# Exercise directions:
Every entry below, from first to last, should be copied exactly.

# Records provided:
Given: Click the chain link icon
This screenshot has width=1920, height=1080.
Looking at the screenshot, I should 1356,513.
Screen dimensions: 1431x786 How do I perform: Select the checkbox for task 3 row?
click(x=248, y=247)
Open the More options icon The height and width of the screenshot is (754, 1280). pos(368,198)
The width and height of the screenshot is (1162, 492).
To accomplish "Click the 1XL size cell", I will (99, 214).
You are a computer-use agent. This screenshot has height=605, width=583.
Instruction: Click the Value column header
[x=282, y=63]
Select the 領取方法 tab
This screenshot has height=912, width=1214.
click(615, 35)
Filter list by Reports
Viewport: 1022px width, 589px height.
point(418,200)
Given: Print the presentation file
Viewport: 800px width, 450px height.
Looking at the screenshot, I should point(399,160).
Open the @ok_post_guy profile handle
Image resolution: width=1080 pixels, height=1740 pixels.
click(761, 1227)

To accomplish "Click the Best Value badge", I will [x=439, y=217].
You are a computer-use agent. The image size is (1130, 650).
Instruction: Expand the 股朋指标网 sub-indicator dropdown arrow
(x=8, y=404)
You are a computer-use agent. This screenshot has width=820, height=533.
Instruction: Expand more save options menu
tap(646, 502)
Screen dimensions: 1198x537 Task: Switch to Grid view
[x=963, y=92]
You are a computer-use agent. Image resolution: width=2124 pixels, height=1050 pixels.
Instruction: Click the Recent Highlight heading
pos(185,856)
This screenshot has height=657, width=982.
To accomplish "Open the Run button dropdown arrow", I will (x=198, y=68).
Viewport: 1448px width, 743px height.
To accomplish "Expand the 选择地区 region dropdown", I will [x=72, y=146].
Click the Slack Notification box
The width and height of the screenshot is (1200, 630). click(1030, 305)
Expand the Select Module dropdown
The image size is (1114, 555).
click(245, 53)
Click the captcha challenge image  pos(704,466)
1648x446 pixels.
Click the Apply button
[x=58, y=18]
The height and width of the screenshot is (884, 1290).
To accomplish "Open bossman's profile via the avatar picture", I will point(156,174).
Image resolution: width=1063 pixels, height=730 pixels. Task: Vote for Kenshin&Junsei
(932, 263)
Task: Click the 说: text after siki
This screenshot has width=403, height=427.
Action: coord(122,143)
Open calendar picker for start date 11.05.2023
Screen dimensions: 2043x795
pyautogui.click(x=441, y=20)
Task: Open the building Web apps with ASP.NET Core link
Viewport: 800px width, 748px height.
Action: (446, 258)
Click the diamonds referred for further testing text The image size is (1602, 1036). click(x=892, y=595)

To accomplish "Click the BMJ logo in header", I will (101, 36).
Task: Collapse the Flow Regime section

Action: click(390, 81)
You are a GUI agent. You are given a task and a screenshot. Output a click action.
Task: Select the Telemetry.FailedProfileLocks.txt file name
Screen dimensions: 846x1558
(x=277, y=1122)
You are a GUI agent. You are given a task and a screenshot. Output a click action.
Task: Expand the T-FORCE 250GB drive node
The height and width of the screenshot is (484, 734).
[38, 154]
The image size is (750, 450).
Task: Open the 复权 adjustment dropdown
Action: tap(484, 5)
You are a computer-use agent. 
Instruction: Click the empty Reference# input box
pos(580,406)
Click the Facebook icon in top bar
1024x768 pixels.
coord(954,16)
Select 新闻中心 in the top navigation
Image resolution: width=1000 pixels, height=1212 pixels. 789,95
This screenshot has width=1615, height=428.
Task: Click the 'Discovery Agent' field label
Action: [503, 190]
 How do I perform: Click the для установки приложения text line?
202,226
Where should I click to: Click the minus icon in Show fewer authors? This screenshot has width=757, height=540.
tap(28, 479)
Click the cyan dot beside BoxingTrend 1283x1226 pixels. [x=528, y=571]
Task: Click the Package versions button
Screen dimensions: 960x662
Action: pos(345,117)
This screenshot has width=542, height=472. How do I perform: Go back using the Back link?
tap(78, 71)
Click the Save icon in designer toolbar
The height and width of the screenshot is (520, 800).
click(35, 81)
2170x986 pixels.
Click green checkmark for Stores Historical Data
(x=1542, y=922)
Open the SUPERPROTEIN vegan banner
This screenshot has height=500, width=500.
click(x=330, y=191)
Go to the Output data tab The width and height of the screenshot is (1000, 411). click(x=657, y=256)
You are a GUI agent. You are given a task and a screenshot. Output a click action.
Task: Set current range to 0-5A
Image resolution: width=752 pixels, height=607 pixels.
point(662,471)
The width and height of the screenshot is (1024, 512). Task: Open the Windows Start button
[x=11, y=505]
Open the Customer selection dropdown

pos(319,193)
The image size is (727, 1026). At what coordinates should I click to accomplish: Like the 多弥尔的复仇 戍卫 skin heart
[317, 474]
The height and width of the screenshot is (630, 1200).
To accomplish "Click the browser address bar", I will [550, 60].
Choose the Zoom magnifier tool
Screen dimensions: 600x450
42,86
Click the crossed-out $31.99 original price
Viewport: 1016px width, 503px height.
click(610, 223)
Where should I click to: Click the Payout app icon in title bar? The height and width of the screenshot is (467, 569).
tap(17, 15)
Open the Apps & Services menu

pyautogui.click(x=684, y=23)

# Task answer:
Given: Click the chain link icon
This screenshot has width=1920, height=1080.
Looking at the screenshot, I should 1356,513.
Screen dimensions: 1431x786 How do I perform: Select the checkbox for task 3 row?
click(x=248, y=247)
Open the More options icon The height and width of the screenshot is (754, 1280). pos(368,198)
The width and height of the screenshot is (1162, 492).
To accomplish "Click the 1XL size cell", I will (99, 214).
You are a computer-use agent. This screenshot has height=605, width=583.
Instruction: Click the Value column header
[x=282, y=63]
Select the 領取方法 tab
This screenshot has height=912, width=1214.
click(615, 35)
Filter list by Reports
Viewport: 1022px width, 589px height.
point(418,200)
Given: Print the presentation file
Viewport: 800px width, 450px height.
Looking at the screenshot, I should point(399,160).
Open the @ok_post_guy profile handle
Image resolution: width=1080 pixels, height=1740 pixels.
click(761, 1227)

To accomplish "Click the Best Value badge", I will [x=439, y=217].
You are a computer-use agent. The image size is (1130, 650).
Instruction: Expand the 股朋指标网 sub-indicator dropdown arrow
(x=8, y=404)
You are a computer-use agent. This screenshot has width=820, height=533.
Instruction: Expand more save options menu
tap(646, 502)
Screen dimensions: 1198x537 Task: Switch to Grid view
[x=963, y=92]
You are a computer-use agent. Image resolution: width=2124 pixels, height=1050 pixels.
Instruction: Click the Recent Highlight heading
pos(185,856)
This screenshot has height=657, width=982.
To accomplish "Open the Run button dropdown arrow", I will (x=198, y=68).
Viewport: 1448px width, 743px height.
To accomplish "Expand the 选择地区 region dropdown", I will [x=72, y=146].
Click the Slack Notification box
The width and height of the screenshot is (1200, 630). click(1030, 305)
Expand the Select Module dropdown
The image size is (1114, 555).
click(245, 53)
Click the captcha challenge image  pos(704,466)
1648x446 pixels.
Click the Apply button
[x=58, y=18]
The height and width of the screenshot is (884, 1290).
To accomplish "Open bossman's profile via the avatar picture", I will point(156,174).
Image resolution: width=1063 pixels, height=730 pixels. Task: Vote for Kenshin&Junsei
(932, 263)
Task: Click the 说: text after siki
This screenshot has width=403, height=427.
Action: coord(122,143)
Open calendar picker for start date 11.05.2023
Screen dimensions: 2043x795
pyautogui.click(x=441, y=20)
Task: Open the building Web apps with ASP.NET Core link
Viewport: 800px width, 748px height.
Action: (446, 258)
Click the diamonds referred for further testing text The image size is (1602, 1036). click(x=892, y=595)

To accomplish "Click the BMJ logo in header", I will (101, 36).
Task: Collapse the Flow Regime section

Action: click(390, 81)
You are a GUI agent. You are given a task and a screenshot. Output a click action.
Task: Select the Telemetry.FailedProfileLocks.txt file name
Screen dimensions: 846x1558
(x=277, y=1122)
You are a GUI agent. You are given a task and a screenshot. Output a click action.
Task: Expand the T-FORCE 250GB drive node
The height and width of the screenshot is (484, 734).
[38, 154]
The image size is (750, 450).
Task: Open the 复权 adjustment dropdown
Action: tap(484, 5)
You are a computer-use agent. 
Instruction: Click the empty Reference# input box
pos(580,406)
Click the Facebook icon in top bar
1024x768 pixels.
coord(954,16)
Select 新闻中心 in the top navigation
Image resolution: width=1000 pixels, height=1212 pixels. 789,95
This screenshot has width=1615, height=428.
Task: Click the 'Discovery Agent' field label
Action: [503, 190]
 How do I perform: Click the для установки приложения text line?
202,226
Where should I click to: Click the minus icon in Show fewer authors? This screenshot has width=757, height=540.
tap(28, 479)
Click the cyan dot beside BoxingTrend 1283x1226 pixels. [x=528, y=571]
Task: Click the Package versions button
Screen dimensions: 960x662
Action: pos(345,117)
This screenshot has width=542, height=472. How do I perform: Go back using the Back link?
tap(78, 71)
Click the Save icon in designer toolbar
The height and width of the screenshot is (520, 800).
click(35, 81)
2170x986 pixels.
Click green checkmark for Stores Historical Data
(x=1542, y=922)
Open the SUPERPROTEIN vegan banner
This screenshot has height=500, width=500.
click(x=330, y=191)
Go to the Output data tab The width and height of the screenshot is (1000, 411). click(x=657, y=256)
You are a GUI agent. You are given a task and a screenshot. Output a click action.
Task: Set current range to 0-5A
Image resolution: width=752 pixels, height=607 pixels.
point(662,471)
The width and height of the screenshot is (1024, 512). Task: Open the Windows Start button
[x=11, y=505]
Open the Customer selection dropdown

pos(319,193)
The image size is (727, 1026). At what coordinates should I click to accomplish: Like the 多弥尔的复仇 戍卫 skin heart
[317, 474]
The height and width of the screenshot is (630, 1200).
To accomplish "Click the browser address bar", I will [550, 60].
Choose the Zoom magnifier tool
Screen dimensions: 600x450
42,86
Click the crossed-out $31.99 original price
Viewport: 1016px width, 503px height.
click(610, 223)
Where should I click to: Click the Payout app icon in title bar? The height and width of the screenshot is (467, 569).
tap(17, 15)
Open the Apps & Services menu

pyautogui.click(x=684, y=23)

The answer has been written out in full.